Where a line contains the word "computer", copy that line from the records below.

*-*-*

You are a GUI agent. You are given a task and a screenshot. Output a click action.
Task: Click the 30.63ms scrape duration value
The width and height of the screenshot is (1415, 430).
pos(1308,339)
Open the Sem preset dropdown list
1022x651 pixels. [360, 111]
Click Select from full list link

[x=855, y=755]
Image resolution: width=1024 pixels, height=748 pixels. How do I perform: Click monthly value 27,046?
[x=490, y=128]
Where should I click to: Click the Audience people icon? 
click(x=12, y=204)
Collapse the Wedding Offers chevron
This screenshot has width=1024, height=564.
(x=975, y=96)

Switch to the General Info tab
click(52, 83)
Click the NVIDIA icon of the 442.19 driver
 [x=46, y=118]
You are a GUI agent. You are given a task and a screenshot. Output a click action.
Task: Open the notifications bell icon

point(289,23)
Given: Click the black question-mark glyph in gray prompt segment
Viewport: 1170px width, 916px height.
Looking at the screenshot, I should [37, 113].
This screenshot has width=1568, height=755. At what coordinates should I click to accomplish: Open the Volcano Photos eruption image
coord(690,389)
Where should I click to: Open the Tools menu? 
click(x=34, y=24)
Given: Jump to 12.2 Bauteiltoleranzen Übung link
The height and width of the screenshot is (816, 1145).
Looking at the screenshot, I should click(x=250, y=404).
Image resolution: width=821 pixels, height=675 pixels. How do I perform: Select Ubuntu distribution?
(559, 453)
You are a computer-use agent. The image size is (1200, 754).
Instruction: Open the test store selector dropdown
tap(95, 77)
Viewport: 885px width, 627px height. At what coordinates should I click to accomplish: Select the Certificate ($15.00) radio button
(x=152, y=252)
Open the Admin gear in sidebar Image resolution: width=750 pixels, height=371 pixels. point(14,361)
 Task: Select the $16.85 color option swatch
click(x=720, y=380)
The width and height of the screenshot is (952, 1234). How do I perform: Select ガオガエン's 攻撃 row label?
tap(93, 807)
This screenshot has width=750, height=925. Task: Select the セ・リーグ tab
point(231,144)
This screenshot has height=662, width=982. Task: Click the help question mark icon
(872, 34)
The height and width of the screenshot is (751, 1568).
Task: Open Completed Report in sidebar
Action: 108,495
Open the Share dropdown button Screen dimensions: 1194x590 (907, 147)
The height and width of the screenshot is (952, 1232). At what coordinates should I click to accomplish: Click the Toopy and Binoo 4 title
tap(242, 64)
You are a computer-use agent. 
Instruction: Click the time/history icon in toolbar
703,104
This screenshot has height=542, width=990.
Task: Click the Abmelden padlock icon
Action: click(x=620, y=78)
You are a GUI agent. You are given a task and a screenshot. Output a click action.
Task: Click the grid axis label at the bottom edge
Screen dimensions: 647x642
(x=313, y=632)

*-*-*

Exercise response:
You are a computer-use agent. The image size is (1200, 754).
You are a computer-use agent. 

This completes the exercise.